As mentioned in the beginning, I am working on a Windows computer, so I cannot run the pipeline locally. However, my institute has a Linux server on which Nextflow is installed. So the first steps for you are to 1) gain access to a server, a Linux computer that you can access remotely or a cluster and 2) ask the administrator to install Nextflow on it (Version ≥ 22.10.04).

Accessing a remote server

To access the server, you only need two programs: 1) a SSH client (I am using Windows PowerShell, it is usually pre-installed on Windows computers) to navigate within the server and to execute commands and 2) a so-called multi-platform FTP client (I am using FileZilla) to transfer files from your computer to the server and vice versa. To access the server with PowerShell you only have to type in ssh USERNAME@SERVER. After pressing enter you only have to type in your password, press enter again, and you are connected to the server. The same applies to the FTP client: Just put in server, username, password and port as they were given to you by the administrator.

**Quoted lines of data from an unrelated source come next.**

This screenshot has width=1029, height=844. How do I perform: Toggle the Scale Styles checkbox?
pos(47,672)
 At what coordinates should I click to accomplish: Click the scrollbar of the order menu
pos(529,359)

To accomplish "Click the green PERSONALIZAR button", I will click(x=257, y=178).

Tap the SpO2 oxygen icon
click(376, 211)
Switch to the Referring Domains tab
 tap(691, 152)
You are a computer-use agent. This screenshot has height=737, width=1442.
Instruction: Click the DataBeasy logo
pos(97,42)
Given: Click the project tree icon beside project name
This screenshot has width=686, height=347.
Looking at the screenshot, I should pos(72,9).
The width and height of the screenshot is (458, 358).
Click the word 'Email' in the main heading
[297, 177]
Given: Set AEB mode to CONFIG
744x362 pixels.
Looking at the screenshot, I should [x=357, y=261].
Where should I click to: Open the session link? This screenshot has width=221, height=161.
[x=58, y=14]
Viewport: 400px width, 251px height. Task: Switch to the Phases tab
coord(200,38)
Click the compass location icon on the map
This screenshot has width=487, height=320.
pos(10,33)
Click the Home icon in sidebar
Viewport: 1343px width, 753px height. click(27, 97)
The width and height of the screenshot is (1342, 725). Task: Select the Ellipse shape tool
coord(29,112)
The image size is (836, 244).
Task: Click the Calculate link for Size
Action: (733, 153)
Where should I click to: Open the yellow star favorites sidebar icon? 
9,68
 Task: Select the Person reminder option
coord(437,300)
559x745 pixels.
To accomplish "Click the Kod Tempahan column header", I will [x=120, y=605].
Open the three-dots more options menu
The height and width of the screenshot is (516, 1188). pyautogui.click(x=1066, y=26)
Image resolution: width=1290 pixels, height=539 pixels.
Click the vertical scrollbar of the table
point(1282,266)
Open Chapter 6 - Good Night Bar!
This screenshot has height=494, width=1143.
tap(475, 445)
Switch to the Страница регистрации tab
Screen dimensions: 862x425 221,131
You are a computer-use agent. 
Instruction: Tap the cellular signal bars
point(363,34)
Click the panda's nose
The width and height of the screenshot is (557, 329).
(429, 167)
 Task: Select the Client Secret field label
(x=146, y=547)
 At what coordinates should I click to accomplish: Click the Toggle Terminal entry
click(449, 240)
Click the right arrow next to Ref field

Getting accommodated with Linux/the command line

So with PowerShell you can now navigate within the server using bash shell commands. The system is organized as a tree-like file system with a root branching into different folders (Unix file system). There are a lot of great video tutorials and basic courses available for free, but to run the pipeline just reading the paragraph below will be enough.

Entering pwd will print the present working directory, ls will list the files and directories in the present working directory and cd will change your working directory. Just try them out, you cannot break anything :). If you don’t put anything after cd, it will move you to your home directory (the working directory when you enter the server via PowerShell).

If you want to navigate to another folder, you can put an absolute or relative path after cd. For example: If pwd tells you that you are in /home/myHome and via ls you found out that in myHome there is the folder Project1, you can navigate there either by entering cd Project1 (relative path) or cd /home/myHome/Project1 (absolute path).

If you now want to navigate back to your myHome folder instead of using the absolute path you can also type in cd .. since this command always moves into the parent folder of your current location. One last command: Lets say you are in myHome and you want to create a new folder called GWAS. For this just enter mkdir GWAS.

If you now use ls, you should see the folder and you should be able to navigate there with cd GWAS.